EXERCISE INSTRUCTIONS:
Identify every line in the records below that contains the string "section", matching case exactly, and copy each of those lines.

····················

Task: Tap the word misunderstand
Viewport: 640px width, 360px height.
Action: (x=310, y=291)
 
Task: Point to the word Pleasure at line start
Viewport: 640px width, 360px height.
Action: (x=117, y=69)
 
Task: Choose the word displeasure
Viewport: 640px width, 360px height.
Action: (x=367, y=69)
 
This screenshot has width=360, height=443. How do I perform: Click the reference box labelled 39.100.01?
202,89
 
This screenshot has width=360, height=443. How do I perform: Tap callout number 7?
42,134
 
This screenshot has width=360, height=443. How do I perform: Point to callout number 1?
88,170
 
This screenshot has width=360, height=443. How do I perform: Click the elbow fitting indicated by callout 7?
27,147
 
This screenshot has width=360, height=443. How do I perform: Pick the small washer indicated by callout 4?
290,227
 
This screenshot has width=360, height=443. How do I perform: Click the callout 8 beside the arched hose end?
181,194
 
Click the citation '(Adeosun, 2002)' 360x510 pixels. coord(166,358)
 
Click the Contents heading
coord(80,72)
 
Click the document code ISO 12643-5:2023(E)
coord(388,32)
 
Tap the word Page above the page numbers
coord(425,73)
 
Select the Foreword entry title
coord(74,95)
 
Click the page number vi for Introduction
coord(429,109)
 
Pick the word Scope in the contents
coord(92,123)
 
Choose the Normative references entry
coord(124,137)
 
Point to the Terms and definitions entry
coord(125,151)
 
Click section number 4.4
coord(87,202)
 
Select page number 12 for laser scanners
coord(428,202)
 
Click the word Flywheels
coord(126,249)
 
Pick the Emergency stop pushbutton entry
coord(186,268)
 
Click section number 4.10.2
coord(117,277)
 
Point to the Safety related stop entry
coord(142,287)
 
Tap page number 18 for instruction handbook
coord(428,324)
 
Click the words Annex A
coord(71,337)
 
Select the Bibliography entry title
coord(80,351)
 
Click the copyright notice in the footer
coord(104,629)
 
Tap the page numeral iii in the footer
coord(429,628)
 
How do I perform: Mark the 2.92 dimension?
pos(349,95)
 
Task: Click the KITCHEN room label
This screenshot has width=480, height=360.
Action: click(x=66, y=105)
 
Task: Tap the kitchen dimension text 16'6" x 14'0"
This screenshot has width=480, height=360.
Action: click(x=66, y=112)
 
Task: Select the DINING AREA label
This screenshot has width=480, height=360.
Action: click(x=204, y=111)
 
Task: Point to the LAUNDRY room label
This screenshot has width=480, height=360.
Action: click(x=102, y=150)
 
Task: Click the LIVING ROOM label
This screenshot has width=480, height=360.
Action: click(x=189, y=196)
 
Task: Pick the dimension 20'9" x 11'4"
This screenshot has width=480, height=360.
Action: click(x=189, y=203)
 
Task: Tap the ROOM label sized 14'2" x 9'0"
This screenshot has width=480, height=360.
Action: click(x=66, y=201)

····················

SOLUTION TO THE PROBLEM:
Click section number 4.4
Click section number 4.10.2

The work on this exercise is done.